> What you are asked to do:
Your answer needs to include each line of the records in which the string "computer" can be found.

Stored data:
○ ○ ○ ○ ○
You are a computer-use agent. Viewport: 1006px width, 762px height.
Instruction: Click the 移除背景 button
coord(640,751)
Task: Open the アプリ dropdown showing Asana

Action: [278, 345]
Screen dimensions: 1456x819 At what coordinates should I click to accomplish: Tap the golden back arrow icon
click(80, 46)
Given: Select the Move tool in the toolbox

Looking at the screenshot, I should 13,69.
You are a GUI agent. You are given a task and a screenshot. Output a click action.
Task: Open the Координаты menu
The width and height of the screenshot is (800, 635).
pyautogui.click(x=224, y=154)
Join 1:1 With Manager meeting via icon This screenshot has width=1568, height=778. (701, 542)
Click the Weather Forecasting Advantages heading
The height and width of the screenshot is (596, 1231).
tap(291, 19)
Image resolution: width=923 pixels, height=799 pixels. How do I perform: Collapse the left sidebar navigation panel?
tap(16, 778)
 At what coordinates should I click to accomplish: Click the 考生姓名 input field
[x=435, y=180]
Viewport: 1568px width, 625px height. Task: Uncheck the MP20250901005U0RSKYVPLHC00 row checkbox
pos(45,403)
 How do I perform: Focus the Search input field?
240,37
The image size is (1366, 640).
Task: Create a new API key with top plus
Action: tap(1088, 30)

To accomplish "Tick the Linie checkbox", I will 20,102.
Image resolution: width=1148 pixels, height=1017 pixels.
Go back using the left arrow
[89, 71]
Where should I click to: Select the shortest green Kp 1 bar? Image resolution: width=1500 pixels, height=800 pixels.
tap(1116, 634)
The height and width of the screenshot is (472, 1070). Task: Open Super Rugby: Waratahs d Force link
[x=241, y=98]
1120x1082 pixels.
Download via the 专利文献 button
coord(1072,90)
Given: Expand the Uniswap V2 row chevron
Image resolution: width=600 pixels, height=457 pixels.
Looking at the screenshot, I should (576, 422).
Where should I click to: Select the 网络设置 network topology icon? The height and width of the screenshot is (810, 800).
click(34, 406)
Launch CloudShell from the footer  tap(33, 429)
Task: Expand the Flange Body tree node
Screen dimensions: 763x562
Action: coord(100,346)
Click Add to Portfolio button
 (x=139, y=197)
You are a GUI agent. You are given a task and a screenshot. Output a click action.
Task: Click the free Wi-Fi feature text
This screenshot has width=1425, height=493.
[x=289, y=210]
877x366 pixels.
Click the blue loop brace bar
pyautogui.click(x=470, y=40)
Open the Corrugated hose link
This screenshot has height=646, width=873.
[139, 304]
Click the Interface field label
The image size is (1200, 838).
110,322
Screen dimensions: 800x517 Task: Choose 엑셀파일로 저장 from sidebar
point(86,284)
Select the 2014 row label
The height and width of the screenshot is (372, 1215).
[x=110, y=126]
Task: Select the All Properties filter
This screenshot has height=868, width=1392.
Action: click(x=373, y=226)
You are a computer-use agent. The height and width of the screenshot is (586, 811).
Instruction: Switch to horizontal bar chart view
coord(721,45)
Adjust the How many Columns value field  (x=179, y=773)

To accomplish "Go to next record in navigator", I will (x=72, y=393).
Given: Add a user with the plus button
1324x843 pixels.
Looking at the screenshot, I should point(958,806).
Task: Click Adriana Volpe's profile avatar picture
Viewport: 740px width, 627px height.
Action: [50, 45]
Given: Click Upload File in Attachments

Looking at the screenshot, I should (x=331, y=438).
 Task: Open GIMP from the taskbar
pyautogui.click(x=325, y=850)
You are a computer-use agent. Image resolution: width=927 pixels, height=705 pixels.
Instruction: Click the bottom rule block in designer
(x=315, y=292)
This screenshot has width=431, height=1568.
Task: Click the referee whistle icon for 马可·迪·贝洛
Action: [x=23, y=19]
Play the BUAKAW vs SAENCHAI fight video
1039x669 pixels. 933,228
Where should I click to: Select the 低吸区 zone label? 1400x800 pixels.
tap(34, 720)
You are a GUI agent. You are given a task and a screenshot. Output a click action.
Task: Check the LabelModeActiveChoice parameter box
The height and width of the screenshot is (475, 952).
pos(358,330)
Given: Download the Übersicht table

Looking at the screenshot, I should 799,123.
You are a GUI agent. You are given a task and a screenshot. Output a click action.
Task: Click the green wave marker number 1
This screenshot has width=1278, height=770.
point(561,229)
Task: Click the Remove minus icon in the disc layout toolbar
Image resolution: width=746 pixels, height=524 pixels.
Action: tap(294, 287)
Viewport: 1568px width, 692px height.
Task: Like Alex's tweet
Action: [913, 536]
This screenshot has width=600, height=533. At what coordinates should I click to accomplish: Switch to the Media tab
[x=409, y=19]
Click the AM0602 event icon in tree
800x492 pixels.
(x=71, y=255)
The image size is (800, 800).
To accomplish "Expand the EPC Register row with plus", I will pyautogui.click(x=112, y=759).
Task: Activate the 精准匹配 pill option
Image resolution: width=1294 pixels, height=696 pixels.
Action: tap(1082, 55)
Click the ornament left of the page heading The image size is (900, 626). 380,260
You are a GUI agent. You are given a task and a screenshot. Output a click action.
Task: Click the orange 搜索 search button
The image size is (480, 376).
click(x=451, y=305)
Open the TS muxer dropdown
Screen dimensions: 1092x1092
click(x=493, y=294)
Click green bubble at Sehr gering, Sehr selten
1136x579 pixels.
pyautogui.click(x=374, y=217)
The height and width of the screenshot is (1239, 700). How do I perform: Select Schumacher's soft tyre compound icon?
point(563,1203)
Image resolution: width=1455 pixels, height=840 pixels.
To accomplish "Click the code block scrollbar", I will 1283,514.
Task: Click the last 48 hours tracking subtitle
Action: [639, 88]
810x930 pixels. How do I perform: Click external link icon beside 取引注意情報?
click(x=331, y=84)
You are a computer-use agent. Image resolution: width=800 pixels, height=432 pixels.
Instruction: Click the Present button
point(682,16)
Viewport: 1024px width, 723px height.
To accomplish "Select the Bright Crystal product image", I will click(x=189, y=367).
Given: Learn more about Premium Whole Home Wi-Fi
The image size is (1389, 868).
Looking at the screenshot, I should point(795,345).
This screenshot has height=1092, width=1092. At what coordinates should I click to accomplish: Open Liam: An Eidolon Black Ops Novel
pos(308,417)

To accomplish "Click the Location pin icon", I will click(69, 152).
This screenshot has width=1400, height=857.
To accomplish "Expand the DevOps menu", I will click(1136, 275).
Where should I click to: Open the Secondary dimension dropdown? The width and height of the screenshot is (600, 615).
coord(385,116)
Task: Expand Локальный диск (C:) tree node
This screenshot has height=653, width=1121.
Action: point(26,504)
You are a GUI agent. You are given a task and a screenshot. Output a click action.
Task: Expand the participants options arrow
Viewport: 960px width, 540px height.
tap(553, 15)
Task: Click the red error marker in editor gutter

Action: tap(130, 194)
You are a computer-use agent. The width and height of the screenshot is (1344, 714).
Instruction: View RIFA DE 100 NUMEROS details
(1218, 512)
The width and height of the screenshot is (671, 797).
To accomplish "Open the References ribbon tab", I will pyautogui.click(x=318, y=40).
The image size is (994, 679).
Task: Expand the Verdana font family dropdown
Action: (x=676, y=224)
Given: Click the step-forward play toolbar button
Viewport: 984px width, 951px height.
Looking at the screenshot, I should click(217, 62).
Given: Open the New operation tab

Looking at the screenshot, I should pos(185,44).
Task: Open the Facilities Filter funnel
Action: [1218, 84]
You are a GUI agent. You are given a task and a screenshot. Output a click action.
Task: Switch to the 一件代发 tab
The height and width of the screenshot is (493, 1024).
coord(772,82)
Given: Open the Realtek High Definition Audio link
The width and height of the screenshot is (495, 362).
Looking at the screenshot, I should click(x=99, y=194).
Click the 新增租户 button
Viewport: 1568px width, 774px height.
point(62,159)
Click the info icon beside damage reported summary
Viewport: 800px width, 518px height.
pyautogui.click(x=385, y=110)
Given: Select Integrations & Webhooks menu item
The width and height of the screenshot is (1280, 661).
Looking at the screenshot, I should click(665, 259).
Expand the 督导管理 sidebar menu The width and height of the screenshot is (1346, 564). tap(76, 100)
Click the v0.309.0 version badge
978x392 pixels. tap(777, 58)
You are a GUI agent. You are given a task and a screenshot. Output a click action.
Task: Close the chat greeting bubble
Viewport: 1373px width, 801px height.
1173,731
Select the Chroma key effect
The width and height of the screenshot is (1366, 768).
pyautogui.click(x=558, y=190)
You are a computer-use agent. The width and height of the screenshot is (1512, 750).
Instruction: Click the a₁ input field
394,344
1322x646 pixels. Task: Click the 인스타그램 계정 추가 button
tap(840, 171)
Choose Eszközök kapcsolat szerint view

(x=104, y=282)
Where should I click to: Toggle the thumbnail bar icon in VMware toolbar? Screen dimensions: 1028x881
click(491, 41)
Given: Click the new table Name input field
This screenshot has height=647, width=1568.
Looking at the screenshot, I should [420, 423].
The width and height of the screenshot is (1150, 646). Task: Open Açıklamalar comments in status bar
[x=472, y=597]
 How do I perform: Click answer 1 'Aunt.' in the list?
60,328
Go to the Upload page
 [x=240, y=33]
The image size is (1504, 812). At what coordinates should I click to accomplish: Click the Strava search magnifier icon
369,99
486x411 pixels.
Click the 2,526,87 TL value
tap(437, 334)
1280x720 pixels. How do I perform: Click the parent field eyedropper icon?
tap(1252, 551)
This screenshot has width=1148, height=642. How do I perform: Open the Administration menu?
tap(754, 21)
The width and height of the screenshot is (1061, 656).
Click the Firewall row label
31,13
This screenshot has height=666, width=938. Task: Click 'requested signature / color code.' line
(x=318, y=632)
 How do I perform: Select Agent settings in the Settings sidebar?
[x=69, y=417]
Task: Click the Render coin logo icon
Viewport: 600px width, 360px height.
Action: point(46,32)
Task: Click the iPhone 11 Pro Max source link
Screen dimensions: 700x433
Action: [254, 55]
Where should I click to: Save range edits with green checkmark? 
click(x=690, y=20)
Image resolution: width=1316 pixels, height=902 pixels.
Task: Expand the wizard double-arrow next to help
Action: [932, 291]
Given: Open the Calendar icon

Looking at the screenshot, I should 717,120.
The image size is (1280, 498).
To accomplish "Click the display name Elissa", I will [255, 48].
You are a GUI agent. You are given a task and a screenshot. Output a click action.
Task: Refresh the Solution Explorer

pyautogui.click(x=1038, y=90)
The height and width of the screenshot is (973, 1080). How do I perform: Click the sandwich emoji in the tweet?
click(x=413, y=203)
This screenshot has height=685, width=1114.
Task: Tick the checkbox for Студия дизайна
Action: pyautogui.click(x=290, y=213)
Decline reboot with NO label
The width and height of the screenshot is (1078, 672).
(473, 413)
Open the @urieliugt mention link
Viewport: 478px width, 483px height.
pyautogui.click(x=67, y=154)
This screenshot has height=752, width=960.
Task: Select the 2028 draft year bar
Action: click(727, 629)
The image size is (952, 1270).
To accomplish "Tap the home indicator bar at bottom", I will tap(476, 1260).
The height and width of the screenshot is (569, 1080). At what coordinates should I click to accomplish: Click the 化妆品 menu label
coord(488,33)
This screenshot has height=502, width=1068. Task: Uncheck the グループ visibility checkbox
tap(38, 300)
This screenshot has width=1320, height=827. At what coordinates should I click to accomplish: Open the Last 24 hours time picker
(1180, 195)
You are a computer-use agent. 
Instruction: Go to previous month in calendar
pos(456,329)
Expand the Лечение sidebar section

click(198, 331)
○ ○ ○ ○ ○
> Response to this task:
You are a computer-use agent. Viewport: 1006px width, 762px height.
You are a computer-use agent. The height and width of the screenshot is (586, 811).
You are a computer-use agent. Image resolution: width=927 pixels, height=705 pixels.
You are a computer-use agent. Image resolution: width=800 pixels, height=432 pixels.
You are a computer-use agent. The width and height of the screenshot is (1344, 714).
You are a computer-use agent. The width and height of the screenshot is (1512, 750).
You are a computer-use agent. 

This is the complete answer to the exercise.